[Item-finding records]
● ● ● ●

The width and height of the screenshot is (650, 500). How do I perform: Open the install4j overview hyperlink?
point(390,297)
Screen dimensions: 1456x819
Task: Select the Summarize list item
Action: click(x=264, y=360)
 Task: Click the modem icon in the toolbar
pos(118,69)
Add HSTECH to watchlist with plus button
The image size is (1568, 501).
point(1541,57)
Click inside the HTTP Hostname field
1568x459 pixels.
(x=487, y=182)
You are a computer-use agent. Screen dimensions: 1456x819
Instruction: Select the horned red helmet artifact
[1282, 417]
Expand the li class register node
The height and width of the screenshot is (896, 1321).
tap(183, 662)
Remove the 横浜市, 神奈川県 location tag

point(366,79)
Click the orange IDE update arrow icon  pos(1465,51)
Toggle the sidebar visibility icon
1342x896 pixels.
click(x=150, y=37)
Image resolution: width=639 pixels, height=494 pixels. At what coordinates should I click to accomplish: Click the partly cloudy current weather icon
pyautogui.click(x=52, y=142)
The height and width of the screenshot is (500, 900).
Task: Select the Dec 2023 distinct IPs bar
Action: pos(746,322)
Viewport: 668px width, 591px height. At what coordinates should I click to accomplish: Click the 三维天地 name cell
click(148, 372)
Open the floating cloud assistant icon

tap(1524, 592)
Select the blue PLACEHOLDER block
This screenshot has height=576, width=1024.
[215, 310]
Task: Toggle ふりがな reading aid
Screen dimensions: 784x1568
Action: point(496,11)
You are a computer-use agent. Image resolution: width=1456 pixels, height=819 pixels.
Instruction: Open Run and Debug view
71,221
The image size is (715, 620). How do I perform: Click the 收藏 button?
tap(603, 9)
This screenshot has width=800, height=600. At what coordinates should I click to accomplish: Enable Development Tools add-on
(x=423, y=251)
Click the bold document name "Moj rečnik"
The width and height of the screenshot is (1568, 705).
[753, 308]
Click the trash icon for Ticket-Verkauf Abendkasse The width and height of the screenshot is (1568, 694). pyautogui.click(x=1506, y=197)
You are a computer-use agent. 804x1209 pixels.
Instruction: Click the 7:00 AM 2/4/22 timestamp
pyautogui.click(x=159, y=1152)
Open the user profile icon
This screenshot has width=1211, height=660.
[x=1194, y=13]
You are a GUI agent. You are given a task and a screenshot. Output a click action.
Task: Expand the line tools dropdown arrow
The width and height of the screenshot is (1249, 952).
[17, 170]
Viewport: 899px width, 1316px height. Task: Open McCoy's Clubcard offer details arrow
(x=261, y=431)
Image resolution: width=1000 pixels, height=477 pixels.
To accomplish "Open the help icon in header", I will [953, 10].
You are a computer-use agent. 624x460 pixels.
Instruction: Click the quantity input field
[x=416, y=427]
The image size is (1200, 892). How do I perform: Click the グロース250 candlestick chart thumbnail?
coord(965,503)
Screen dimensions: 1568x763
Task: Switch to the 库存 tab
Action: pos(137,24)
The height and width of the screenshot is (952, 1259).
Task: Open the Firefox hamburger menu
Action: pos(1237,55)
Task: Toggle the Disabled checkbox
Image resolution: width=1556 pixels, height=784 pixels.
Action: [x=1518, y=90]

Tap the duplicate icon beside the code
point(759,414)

● ● ● ●

DIRECTIVE ->
Write out again everything from the line containing "You are a computer-use agent. 624x460 pixels." down to the line containing "[x=416, y=427]", offsetting each coordinate in the answers by adding 86 to it.

EXERCISE RESULT ->
You are a computer-use agent. 624x460 pixels.
Instruction: Click the quantity input field
[x=502, y=513]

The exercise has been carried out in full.